Strona:PL Eliza Orzeszkowa-Z różnych sfer t.3,4 059.jpeg

Z Wikiźródeł, wolnej biblioteki
Ta strona została uwierzytelniona.

donośnie, jakby kogoś ku sobie przywoływał. Ujrzawszy go, dziewczyna wybuchnęła głośnym chichotem.
— Widzicie? — zawołała, wskazując palcem gołębia, — widzicie? ot Lubuś! on mnie tak woła i Władka! Zaraz my tam pójdziem na dach... po niego... a potém na przedmieście polecim...
Stanęła przed drzwiami chaty, Elżbietka pochyliła ku córce twarz bladą i spłakaną.
— No, — rzekła, — już ja sobie pójdę, i nie powrócę aż za rok, albo za dwa... a ty, Marcysiu, pamiętaj, co ja tobie mówiłam... grzeczną być, pani Wierzbowéj słuchać, do miasta nie latać... czy będziesz pamiętać?
— Będę! będę! — z roztargnieniem odpowiedziała Marcysia, spoglądając w głąb’ jaru w nadziei, że ujrzy tam Władka.
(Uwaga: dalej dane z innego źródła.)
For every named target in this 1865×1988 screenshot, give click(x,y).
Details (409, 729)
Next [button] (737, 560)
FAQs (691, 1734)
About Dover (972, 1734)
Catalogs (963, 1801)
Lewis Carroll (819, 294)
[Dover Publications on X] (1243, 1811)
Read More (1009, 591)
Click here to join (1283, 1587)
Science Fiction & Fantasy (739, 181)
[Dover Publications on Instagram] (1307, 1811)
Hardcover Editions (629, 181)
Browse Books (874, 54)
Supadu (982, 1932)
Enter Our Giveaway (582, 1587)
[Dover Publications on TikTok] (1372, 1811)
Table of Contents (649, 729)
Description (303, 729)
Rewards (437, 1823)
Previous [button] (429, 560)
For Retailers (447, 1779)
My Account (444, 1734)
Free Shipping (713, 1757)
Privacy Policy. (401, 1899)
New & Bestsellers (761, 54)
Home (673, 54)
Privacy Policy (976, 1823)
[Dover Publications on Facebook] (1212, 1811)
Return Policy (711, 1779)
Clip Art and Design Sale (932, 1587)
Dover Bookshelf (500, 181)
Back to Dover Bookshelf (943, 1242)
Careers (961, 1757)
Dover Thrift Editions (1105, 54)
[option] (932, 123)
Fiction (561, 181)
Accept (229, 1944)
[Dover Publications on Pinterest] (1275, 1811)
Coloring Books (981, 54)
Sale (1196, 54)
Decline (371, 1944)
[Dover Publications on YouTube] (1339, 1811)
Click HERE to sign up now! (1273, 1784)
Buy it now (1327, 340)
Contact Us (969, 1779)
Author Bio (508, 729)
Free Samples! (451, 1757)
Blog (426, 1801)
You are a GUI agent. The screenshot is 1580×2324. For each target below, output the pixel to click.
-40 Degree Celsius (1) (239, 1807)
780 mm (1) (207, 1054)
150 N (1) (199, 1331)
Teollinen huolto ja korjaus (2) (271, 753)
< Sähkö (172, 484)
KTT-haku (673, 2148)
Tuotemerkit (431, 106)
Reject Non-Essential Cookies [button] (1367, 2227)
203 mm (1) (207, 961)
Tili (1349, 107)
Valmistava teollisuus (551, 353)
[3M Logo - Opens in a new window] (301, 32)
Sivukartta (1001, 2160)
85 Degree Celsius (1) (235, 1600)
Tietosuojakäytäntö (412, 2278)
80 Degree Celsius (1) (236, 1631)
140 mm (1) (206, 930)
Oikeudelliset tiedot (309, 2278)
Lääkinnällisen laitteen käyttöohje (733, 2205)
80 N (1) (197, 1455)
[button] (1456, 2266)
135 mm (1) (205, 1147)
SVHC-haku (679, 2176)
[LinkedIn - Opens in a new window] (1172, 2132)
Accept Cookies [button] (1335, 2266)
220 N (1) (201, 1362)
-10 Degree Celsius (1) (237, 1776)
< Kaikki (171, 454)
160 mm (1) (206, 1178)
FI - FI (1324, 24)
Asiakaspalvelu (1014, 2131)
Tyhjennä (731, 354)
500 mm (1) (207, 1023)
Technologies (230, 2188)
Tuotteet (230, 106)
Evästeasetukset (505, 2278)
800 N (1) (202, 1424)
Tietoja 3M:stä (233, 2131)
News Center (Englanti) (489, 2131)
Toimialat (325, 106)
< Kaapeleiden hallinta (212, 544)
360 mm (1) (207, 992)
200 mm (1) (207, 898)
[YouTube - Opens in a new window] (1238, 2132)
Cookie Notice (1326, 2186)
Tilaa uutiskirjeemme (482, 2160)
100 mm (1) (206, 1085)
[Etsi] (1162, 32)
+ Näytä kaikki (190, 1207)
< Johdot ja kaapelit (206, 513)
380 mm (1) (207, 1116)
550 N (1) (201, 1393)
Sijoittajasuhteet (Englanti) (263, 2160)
— Marcysiu! — zaczęła znowu kobiéta, — czy tobie nie żal matki? Wszak ja tobie niezawsze złą matką byłam. Karmiłam cię czasem i całowałam, na ręku moich nosiłam i bajki ci mówiłam...
Dziewczynka podniosła głowę i utkwiła w twarz matki wzrok, w którym przez chwilę jeszcze migotały swawolne, niedbałe uśmiechy. Potém Elżbietka wzięła ją w objęcia i uniosła z nad ziemi.
— Pocałuj-że matkę, — rzekła z cicha, — no pocałuj... mocno!